Alors que débute aujourd’hui à Montréal la Conférence internationale sur le sida, des chercheurs viennent d’annoncer la guérison d’un patient atteint d’un cancer du sang et du VIH. Traité pour une leucémie, il est le plus âgé des quatre personnes en rémission durable du virus du sida, après avoir reçu des cellules souches d’un donneur présentant une mutation génétique rare.
Surnommé « City of Hope » — comme le centre hospitalier californien où il a été traité —, le patient de 66 ans a vécu avec le VIH pendant plus de 31 ans, soit la période la plus longue par rapport aux trois autres patients séropositifs dont la rémission a été annoncée.
En février dernier, des chercheurs avaient signalé la guérison d’une Américaine, la seule femme dans ce cas à ce jour. En outre, l’AFP rapporte qu’un autre homme, le patient de Düsseldorf, serait également en rémission de la maladie. Pour le considérer « guéri », les médecins attendent cependant de ne déceler aucune trace de VIH pendant plusieurs années de suivi additionnelles.

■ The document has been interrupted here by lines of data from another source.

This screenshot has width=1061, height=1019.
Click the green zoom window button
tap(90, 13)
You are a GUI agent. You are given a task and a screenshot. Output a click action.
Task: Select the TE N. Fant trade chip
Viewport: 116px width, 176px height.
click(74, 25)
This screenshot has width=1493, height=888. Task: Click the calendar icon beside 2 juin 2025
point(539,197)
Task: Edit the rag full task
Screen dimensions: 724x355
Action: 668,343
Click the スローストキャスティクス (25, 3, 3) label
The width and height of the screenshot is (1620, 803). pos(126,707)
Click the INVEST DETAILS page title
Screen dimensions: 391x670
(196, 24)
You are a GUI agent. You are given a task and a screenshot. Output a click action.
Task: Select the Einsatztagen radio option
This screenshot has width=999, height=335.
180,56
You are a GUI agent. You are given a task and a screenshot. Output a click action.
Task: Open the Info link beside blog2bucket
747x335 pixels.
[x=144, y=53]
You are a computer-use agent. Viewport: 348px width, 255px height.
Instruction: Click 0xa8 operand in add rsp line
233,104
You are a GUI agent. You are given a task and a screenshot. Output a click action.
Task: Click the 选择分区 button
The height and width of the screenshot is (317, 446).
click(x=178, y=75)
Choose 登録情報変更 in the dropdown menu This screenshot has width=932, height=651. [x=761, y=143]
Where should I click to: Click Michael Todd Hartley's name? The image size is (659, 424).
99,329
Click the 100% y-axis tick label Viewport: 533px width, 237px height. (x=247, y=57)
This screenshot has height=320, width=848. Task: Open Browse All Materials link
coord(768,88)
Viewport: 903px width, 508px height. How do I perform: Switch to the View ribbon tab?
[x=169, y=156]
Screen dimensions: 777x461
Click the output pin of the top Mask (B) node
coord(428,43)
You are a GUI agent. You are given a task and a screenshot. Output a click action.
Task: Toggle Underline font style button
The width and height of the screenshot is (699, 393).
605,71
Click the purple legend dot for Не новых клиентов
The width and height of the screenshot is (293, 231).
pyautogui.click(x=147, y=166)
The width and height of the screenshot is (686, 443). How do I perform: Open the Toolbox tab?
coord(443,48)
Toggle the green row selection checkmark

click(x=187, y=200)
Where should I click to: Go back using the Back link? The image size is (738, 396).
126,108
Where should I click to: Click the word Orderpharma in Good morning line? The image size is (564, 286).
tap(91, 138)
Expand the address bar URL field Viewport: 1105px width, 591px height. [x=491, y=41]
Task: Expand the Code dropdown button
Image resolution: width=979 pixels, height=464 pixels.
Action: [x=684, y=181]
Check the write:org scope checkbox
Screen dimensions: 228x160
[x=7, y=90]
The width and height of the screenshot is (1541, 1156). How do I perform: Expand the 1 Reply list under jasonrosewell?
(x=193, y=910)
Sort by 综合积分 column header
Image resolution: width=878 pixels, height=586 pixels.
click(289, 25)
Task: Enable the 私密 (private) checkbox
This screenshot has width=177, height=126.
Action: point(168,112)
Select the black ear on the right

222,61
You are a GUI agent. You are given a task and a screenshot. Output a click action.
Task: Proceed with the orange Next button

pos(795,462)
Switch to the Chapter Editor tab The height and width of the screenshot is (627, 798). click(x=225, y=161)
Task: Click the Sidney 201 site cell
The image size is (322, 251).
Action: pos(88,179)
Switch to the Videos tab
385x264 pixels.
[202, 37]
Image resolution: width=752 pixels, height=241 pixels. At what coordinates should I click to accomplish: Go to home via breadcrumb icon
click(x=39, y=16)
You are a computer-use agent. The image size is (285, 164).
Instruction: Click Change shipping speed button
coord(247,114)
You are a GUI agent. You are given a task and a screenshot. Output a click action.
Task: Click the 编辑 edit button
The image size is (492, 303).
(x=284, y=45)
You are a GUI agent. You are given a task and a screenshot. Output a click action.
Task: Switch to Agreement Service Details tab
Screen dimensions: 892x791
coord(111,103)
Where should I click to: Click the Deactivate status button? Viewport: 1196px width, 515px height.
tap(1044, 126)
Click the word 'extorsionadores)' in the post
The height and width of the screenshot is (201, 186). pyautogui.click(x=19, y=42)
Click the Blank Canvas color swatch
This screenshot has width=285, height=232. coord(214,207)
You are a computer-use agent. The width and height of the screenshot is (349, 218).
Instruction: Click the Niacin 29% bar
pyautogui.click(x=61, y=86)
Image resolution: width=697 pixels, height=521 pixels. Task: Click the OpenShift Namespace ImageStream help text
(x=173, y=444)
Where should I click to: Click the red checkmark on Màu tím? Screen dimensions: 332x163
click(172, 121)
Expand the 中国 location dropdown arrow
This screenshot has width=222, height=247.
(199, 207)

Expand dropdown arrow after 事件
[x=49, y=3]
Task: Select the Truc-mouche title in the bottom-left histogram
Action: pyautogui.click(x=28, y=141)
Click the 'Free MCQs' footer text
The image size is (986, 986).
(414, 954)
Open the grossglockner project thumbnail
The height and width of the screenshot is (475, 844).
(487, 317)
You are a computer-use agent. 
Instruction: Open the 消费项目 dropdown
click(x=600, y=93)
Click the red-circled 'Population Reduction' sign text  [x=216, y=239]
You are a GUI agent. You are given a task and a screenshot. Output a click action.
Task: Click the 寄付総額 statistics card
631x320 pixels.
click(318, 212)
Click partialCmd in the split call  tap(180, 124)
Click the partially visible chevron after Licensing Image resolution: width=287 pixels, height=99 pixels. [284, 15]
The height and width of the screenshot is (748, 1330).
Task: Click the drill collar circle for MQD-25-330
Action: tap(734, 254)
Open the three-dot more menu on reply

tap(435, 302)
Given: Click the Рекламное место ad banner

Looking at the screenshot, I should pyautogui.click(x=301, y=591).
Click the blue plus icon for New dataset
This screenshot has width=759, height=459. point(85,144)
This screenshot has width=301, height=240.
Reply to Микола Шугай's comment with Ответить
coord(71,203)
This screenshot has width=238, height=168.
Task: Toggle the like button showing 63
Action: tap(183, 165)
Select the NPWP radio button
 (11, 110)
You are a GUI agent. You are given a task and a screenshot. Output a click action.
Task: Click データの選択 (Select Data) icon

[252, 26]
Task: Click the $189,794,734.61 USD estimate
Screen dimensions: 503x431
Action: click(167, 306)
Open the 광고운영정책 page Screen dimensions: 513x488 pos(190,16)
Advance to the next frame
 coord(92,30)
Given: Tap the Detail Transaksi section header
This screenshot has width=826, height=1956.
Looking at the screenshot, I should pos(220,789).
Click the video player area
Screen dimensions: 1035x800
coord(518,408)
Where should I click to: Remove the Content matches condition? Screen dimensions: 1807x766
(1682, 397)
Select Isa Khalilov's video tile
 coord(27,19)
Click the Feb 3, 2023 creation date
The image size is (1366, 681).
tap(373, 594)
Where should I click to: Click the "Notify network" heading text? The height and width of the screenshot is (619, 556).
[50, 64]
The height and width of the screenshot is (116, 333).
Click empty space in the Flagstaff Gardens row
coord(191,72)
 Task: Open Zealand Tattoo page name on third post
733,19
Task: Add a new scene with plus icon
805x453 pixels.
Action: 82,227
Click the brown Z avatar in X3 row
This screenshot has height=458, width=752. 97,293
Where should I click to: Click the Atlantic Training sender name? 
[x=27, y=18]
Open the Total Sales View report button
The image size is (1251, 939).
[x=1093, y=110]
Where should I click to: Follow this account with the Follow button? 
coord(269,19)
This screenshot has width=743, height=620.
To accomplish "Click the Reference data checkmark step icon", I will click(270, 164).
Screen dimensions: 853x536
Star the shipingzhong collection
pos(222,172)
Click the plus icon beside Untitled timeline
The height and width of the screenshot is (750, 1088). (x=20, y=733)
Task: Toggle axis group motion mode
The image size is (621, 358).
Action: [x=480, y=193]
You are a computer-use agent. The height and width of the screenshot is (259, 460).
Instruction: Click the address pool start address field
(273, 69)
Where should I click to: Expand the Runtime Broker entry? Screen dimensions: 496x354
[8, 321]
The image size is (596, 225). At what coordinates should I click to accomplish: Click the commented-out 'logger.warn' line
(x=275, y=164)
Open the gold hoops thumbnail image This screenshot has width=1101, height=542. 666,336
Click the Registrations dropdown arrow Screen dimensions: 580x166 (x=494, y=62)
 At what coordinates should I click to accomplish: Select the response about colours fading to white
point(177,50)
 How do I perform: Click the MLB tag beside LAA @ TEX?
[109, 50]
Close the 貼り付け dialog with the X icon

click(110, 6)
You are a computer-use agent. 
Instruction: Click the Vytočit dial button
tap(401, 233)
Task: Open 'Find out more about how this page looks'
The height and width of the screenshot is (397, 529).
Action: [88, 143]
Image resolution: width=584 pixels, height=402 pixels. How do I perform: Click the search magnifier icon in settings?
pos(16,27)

Comme pour les patients avant lui, le sexagénaire a obtenu une rémission durable du virus après une greffe de moelle osseuse pour traiter un cancer du sang. Début 2019, il a reçu une greffe de cellules souches d’un donneur non apparenté pour une leucémie myélogène aiguë — une forme de leucémie plus fréquente chez les personnes séropositives plus tard dans la vie. Or, le donneur présentait la mutation homozygote CCR5 delta 32, une mutation génétique rare qui confère une résistance au VIH selon le centre City of Hope. Le virus utilise le récepteur CCR5 pour pénétrer et attaquer le système immunitaire, mais la mutation du récepteur permet de bloquer cette voie et d’empêcher la réplication du VIH.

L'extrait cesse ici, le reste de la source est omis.